Reading passage:
--*--

Tidio's live chat is functional. It gets the job done. The widget is customizable and works across platforms. But the experience isn't as polished as Crisp's, and features like co-browsing are only available on higher tiers.
Supp's widget is designed for AI-first interactions. Customers type their question, the AI classifies it and either responds automatically or routes to the right person. It supports live chat but isn't optimized for extended back-and-forth conversations the way Crisp is.
If live chat is your primary support channel, pick Crisp. No contest.
AI and Automation
Crisp's AI is limited. They have a basic chatbot builder and some AI-assisted features, but automated resolution isn't their strength. You'll still handle most conversations manually.
Tidio's Lyro AI is more capable. It trains on your knowledge base, handles FAQ-style questions, and can resolve simple issues without human involvement. The quality is decent for common questions but drops off for anything nuanced. The conversation limits on lower plans can be frustrating if your volume fluctuates.
Supp's classifier runs a purpose-built model (not a wrapped LLM) that identifies customer intent with 92% accuracy in 100-200ms. It covers 315 intents across 13 categories out of the box. It can auto-respond, create tickets in your existing tools (Jira, Linear, GitHub, Zendesk, etc.), and route to specific team members based on intent. For businesses with industry-specific needs, Supp can build custom models on request.
If automation is your priority, Supp's approach is different from the others. Instead of a chatbot that tries to hold a conversation, it classifies what the customer wants and takes the right action. That works better for structured support (order questions, bug reports, feature requests) than for open-ended conversations.
Integration Ecosystems
Crisp integrates with Slack, Messenger, Instagram, WhatsApp, email, and Telegram. It also has a developer API and webhooks. The CRM features are built in, so you don't need a separate tool for customer data.
Tidio connects to Shopify, WordPress, Wix, Messenger, Instagram, WhatsApp, and email. The Shopify integration is popular with small e-commerce stores. HubSpot and Zapier integrations are available on higher plans.

--*--

Raw data:
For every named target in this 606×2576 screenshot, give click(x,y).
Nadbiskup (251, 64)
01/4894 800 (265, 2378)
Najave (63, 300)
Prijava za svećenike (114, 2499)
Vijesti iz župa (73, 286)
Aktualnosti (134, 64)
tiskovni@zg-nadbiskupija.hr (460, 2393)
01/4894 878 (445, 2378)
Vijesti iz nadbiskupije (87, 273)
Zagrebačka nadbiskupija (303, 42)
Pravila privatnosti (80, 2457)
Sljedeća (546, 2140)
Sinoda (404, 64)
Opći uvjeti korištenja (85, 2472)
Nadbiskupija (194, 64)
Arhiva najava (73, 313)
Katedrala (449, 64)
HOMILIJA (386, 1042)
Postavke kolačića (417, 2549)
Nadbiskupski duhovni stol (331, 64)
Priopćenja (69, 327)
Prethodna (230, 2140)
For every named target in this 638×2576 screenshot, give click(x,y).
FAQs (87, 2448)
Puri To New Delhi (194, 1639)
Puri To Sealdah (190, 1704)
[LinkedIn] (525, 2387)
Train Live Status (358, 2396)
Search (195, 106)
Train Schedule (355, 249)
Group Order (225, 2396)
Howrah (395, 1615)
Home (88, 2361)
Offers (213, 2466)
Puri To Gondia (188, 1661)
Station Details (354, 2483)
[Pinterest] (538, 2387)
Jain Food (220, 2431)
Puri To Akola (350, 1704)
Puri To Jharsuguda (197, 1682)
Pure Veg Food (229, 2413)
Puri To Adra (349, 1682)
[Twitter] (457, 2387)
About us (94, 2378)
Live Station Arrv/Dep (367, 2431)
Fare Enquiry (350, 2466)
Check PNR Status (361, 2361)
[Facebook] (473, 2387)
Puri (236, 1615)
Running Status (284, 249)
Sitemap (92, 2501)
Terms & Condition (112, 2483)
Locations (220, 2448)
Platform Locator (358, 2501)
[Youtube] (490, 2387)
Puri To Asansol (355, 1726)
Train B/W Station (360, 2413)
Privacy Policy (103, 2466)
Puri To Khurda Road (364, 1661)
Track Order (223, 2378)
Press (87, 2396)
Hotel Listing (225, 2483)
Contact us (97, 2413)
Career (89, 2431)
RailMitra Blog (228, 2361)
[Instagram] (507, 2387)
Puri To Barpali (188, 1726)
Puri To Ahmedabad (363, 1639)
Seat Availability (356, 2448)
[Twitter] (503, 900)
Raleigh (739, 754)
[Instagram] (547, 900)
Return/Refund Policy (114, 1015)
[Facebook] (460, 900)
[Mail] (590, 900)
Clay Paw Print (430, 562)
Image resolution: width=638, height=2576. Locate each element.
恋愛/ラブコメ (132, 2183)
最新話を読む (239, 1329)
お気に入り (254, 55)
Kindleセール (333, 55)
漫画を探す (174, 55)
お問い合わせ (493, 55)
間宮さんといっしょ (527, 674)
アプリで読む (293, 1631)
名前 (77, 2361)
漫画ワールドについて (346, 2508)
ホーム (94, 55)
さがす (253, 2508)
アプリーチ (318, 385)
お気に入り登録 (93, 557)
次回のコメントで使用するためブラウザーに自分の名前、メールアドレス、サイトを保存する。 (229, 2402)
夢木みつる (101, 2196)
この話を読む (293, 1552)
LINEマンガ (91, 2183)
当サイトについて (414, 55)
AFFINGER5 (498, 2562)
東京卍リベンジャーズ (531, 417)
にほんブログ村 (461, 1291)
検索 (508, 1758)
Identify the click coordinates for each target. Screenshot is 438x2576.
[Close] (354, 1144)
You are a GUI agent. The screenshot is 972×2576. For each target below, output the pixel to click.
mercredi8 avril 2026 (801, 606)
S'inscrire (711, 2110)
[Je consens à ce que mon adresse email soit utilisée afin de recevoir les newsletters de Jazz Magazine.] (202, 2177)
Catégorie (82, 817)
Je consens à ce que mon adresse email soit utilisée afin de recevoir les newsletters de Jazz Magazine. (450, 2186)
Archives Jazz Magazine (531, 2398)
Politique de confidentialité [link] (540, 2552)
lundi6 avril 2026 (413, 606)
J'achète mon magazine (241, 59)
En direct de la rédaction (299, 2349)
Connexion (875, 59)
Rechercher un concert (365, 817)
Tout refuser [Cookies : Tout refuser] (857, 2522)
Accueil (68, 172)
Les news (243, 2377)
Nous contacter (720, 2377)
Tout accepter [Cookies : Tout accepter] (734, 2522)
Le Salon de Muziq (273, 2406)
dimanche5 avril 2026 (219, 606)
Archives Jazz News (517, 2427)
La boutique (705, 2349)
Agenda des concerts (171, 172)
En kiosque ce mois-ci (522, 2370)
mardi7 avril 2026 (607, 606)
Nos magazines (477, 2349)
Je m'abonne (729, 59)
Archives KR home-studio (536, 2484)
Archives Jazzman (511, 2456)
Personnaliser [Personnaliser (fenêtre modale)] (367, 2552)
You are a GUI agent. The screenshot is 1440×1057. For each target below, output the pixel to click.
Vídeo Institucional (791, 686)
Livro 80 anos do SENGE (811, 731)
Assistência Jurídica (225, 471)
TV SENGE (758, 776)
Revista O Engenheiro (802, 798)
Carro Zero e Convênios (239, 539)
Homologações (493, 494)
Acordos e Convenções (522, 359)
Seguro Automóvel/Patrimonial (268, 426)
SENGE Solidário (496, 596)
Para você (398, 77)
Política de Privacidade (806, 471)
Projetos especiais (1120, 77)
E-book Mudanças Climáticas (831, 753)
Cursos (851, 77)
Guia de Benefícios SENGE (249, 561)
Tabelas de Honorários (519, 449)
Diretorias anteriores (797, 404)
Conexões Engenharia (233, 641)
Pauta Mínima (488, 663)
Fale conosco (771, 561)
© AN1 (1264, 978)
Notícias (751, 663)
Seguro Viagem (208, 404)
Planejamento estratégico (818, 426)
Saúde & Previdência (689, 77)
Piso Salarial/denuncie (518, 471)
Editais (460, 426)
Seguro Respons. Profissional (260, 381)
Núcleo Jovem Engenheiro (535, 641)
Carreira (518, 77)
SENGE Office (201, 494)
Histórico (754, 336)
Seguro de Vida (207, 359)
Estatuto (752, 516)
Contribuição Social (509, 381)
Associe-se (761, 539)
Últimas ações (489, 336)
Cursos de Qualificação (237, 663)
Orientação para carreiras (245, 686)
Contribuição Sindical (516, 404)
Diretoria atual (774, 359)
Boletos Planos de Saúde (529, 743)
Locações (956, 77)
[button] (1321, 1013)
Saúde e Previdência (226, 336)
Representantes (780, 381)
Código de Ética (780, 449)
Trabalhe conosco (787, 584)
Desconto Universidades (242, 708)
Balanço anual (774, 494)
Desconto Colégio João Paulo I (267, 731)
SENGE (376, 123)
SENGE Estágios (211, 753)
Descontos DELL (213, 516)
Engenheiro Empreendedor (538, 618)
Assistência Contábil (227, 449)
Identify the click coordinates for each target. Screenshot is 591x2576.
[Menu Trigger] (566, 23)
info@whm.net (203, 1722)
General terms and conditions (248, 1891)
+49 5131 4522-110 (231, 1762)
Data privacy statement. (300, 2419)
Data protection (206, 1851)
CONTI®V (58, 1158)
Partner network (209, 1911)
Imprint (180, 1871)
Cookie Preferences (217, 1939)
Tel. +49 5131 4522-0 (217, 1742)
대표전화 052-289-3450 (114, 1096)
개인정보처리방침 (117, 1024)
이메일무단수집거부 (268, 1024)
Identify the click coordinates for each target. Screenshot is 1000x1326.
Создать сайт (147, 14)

--*--

Work instructions:
a: How many intents does Supp's classifier cover out of the box in the support tool comparison, and across how many categories?
b: Echo the support tool comparison word for word, starting at "If live chat" and ending at "your volume fluctuates.".
c: Proceed with the comparison of Crisp, Tidio, and Supp from the point where it stops.

Answer list:
a: 315 intents across 13 categories.

b:
If live chat is your primary support channel, pick Crisp. No contest.
AI and Automation
Crisp's AI is limited. They have a basic chatbot builder and some AI-assisted features, but automated resolution isn't their strength. You'll still handle most conversations manually.
Tidio's Lyro AI is more capable. It trains on your knowledge base, handles FAQ-style questions, and can resolve simple issues without human involvement. The quality is decent for common questions but drops off for anything nuanced. The conversation limits on lower plans can be frustrating if your volume fluctuates.

c:
Supp integrates with GitHub, Linear, Jira, Slack, Discord, Teams, Notion, Zendesk, Intercom, HubSpot, Shopify, email, Zapier, and webhooks. The integration list is broader because Supp is designed to work alongside your existing tools rather than replace them.
Who Each Tool Is For
Crisp is for teams that prioritize live chat and want a clean, affordable platform. Startups with a marketing site, SaaS companies with a help widget, agencies that talk to clients in real time. If your support is mostly synchronous conversations, Crisp is excellent.
Tidio is for small e-commerce stores that want a chatbot without enterprise pricing. The Shopify integration is solid, Lyro handles common product questions, and the free plan lets you test before committing.
Supp is for teams that want to automate classification and routing without building chatbot flows. Developers, startups running lean, and teams that already have a ticketing system but need smarter intake. Supp is the AI layer that sits in front of your existing workflow, not a chat platform.
Mixing and Matching
Here's something nobody talks about: you don't have to pick just one. Run Crisp for live chat and Supp for classification. Use Tidio on your Shopify store and Supp on your main product. These tools are lightweight enough to coexist.
The enterprise platforms force you to consolidate everything into their ecosystem. Lightweight tools let you pick the best option for each job. That flexibility is worth more than any single feature comparison.